(Excerpt):
● ● ● ●

Environment Setup and Dependencies

Install Python (version 3.13 or higher) and the required libraries. Open your terminal and run:

pip install requests beautifulsoup4

These two libraries are all you need:

  • `requests` sends HTTP requests to the HasData API
  • `beautifulsoup4` parses the HTML and extracts data

Why HasData API?

ZipRecruiter uses JavaScript to load job listings dynamically. Simple HTTP requests won’t work because you’ll get an empty page, the content loads after the page opens. You need a tool that renders JavaScript like a real browser.

HasData API handles this automatically. It runs a real browser in the cloud, waits for JavaScript to finish loading, and returns the fully rendered HTML. It also rotates proxies from different countries, so you won’t get blocked even when scraping many pages.

Get Your API Key

Sign up at hasdata.com and get your API key from the dashboard. It’s free to start.

Store your API key safely. You’ll use it in every request:

HASDATA_API_KEY = "HASDATA-API-KEY"
HASDATA_API_URL = "https://api.hasdata.com/scrape"

That’s it for setup. You’re ready to start scraping.

Implementing the Extraction Logic

The process has three main stages: fetching pages, parsing HTML, and extracting data from each job card.

Fetching Pages with HasData API

First, create a function that fetches rendered HTML through HasData API:

def fetch_page(url):
    """Fetch page through HasData API"""
    headers = {
        "x-api-key": HASDATA_API_KEY,
        "Content-Type": "application/json"
    }
    
    payload = {
        "url": url,
        "proxyType": "residential",
        "proxyCountry": "US",
        "jsRendering": True,
        "blockAds": True,
        "outputFormat": ["html"]
    }
    
    response = requests.post(HASDATA_API_URL, json=payload, headers=headers)
    return response.text

This function sends a POST request to HasData API with the target URL and configuration. The API returns fully rendered HTML with all JavaScript content loaded. Setting `jsRendering: True` ensures dynamic content appears, and `proxyType: "residential"` uses real residential IP addresses to avoid detection.

Parsing Job Cards

Once you have the HTML, use BeautifulSoup to find all job listings:

soup = BeautifulSoup(html, 'html.parser')
job_cards = soup.find_all('article')
print(f"Found {len(job_cards)} jobs")

● ● ● ●

(Extracted records):

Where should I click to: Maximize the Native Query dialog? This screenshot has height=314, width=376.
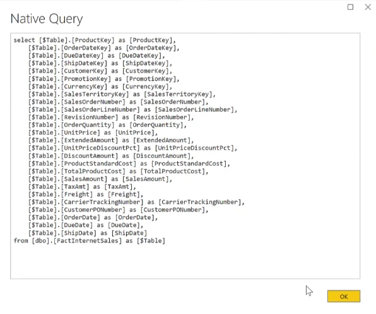(x=350, y=7)
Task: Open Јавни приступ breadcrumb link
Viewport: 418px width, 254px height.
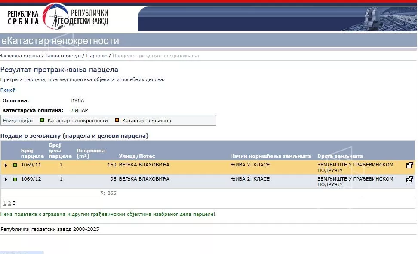Action: [63, 56]
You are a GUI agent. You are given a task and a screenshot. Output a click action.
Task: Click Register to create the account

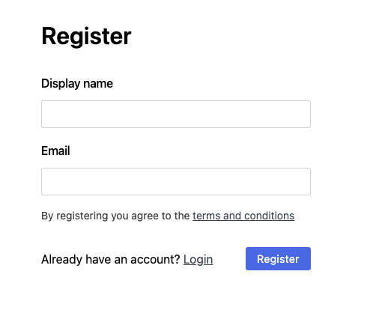pyautogui.click(x=278, y=259)
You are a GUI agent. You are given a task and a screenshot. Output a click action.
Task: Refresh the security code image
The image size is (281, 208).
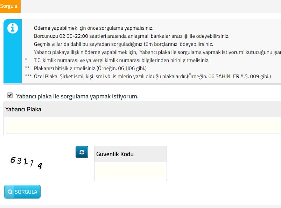[x=82, y=152]
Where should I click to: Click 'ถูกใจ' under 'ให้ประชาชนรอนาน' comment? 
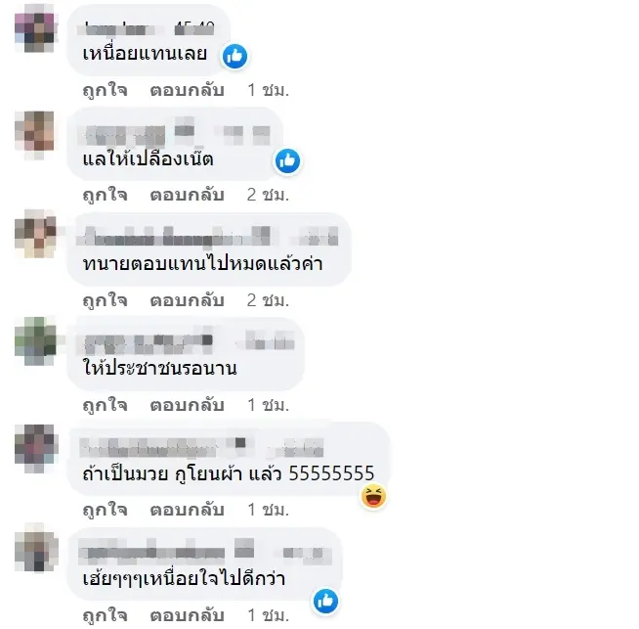106,405
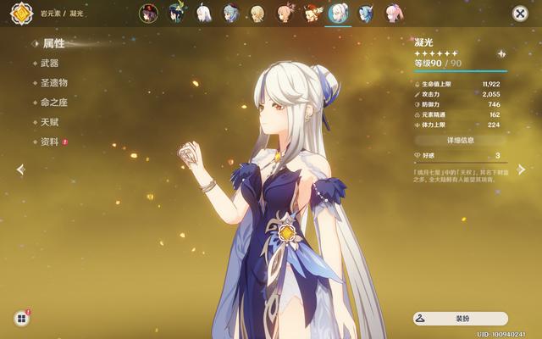Click the 详细信息 details button

coord(460,140)
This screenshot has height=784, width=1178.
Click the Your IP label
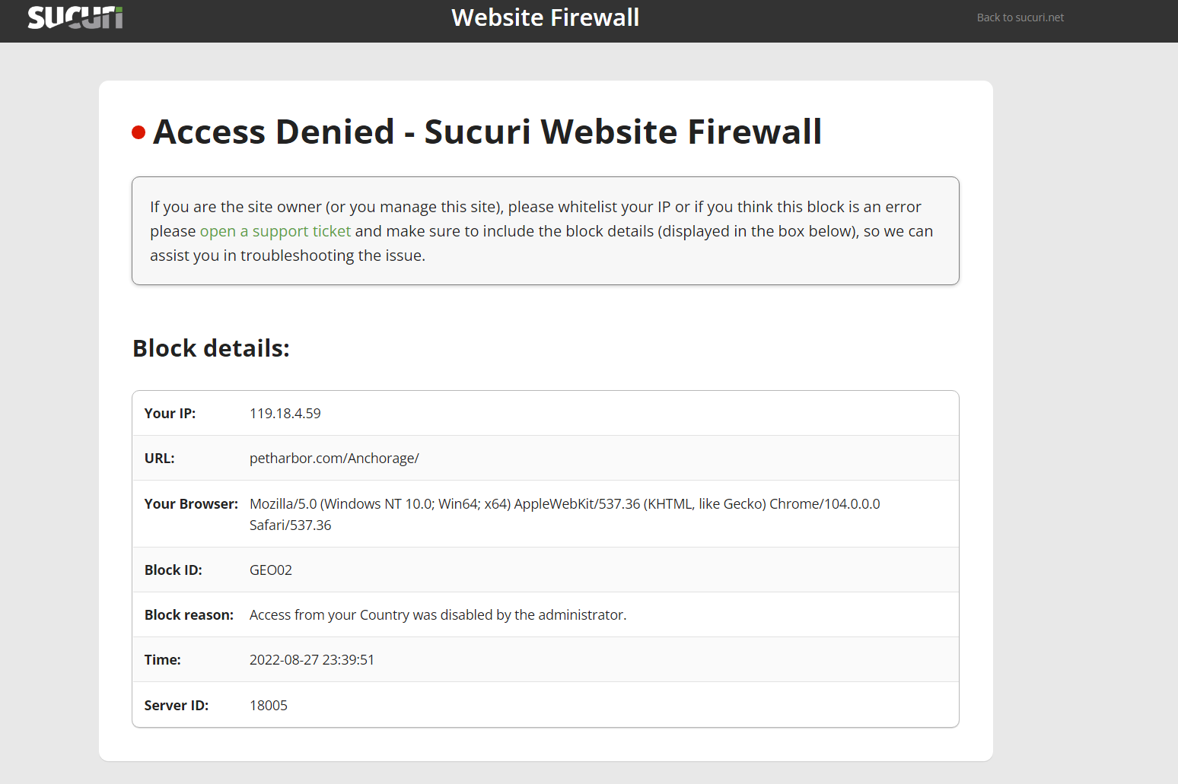[x=170, y=414]
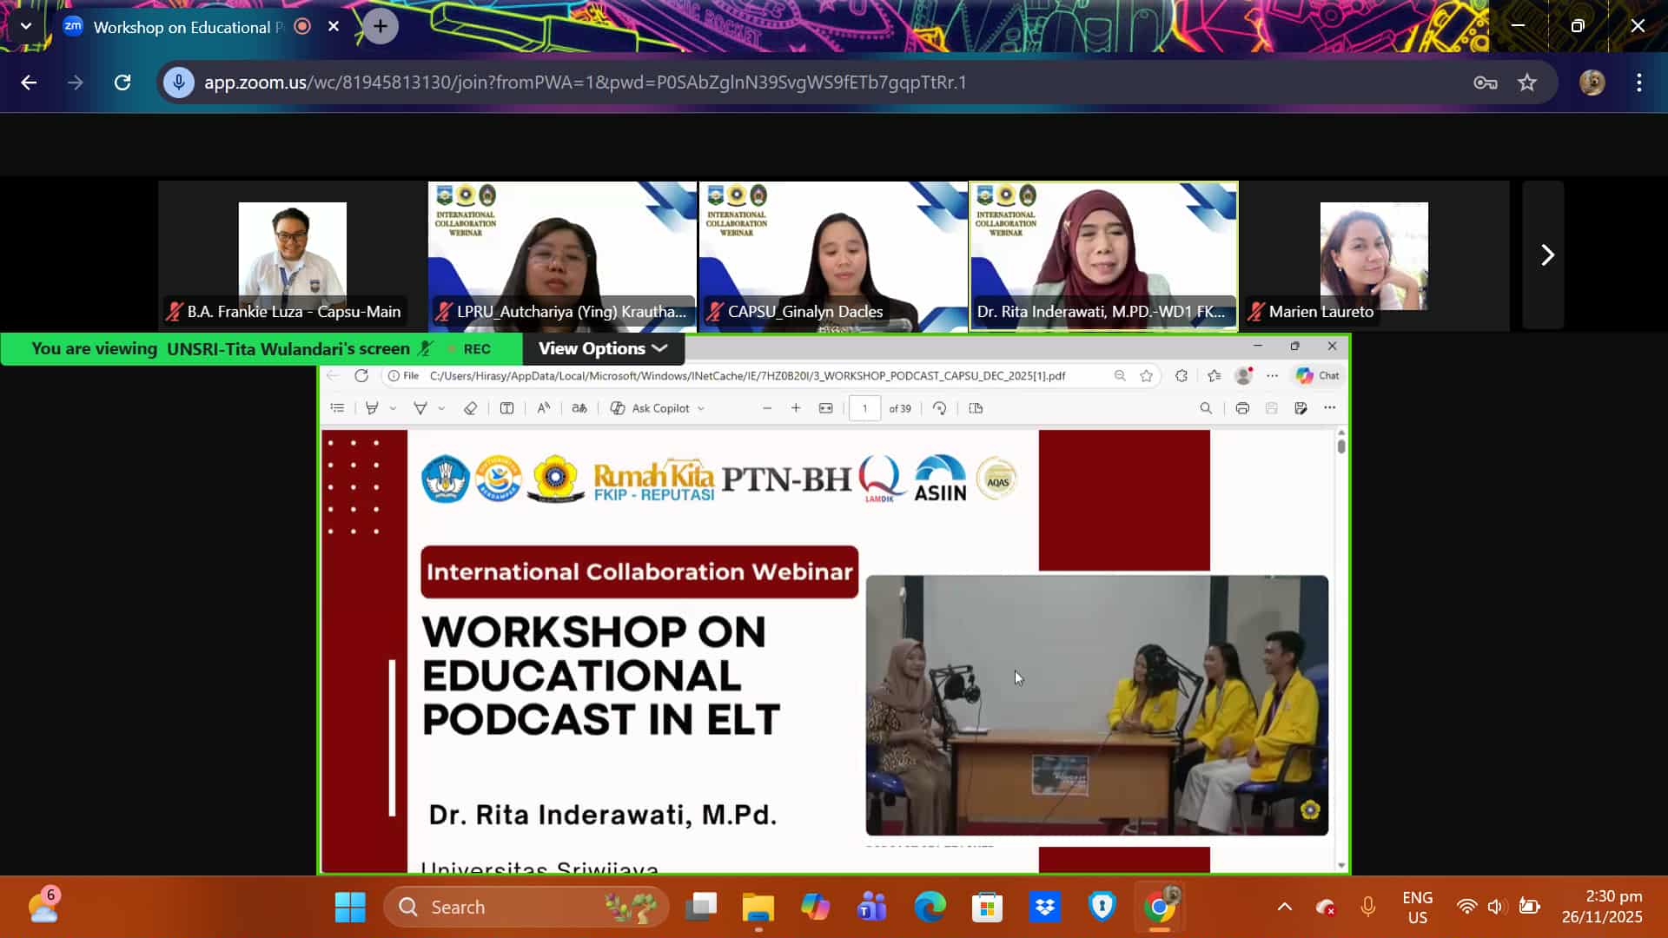Click the microphone icon in address bar
The width and height of the screenshot is (1668, 938).
[x=179, y=83]
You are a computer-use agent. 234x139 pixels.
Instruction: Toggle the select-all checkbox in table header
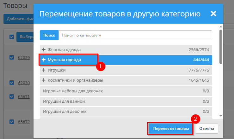click(12, 37)
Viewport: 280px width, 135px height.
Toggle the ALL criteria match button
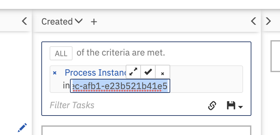click(x=61, y=53)
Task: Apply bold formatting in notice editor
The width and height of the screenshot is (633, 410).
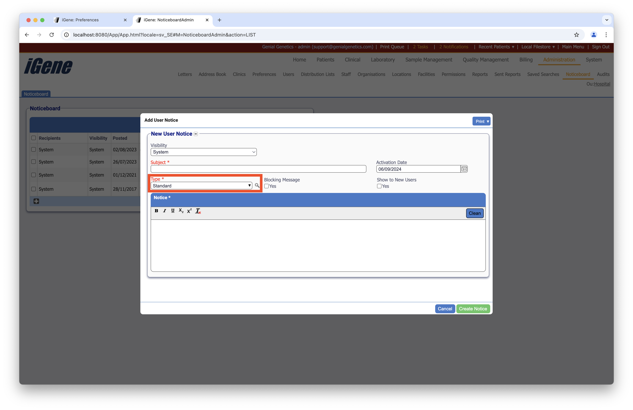Action: click(x=156, y=211)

● ● ● ●

(Short problem 1): According to the ZipRecruiter scraping tutorial, what does setting `proxyType: "residential"` do?
(Short problem 2): Pick up the ZipRecruiter scraping tutorial right after its last line and write the next part.

(Exercise result 1): It uses real residential IP addresses to avoid detection.

(Exercise result 2):
ZipRecruiter wraps each job posting in an `<article>` tag. This selector finds all job cards on the page at once. If you see `0 jobs`, the page didn’t load correctly. If you see a number like `20-40`, you’re successfully finding the cards.

Extracting Data Fields

For each job card, extract all available information:

def extract_job_data(card):
    """Extract all data from a single job card"""
    # Job ID
    job_id = card.get('id', '').replace('job-card-', '')
    
    # Title
    title_elem = card.find('h2')
    title = title_elem.get_text(strip=True) if title_elem else 'N/A'
    
    # Company
    company_elem = card.find('a', {'data-testid': 'job-card-company'})
    company = company_elem.get_text(strip=True) if company_elem else 'N/A'
    
    # Location
    location_elem = card.find('a', {'data-testid': 'job-card-location'})
    location = location_elem.get_text(strip=True) if location_elem else 'N/A'
    
    # Salary - search paragraphs for dollar signs
    salary = 'N/A'
    for p in card.find_all('p'):
        text = p.get_text(strip=True)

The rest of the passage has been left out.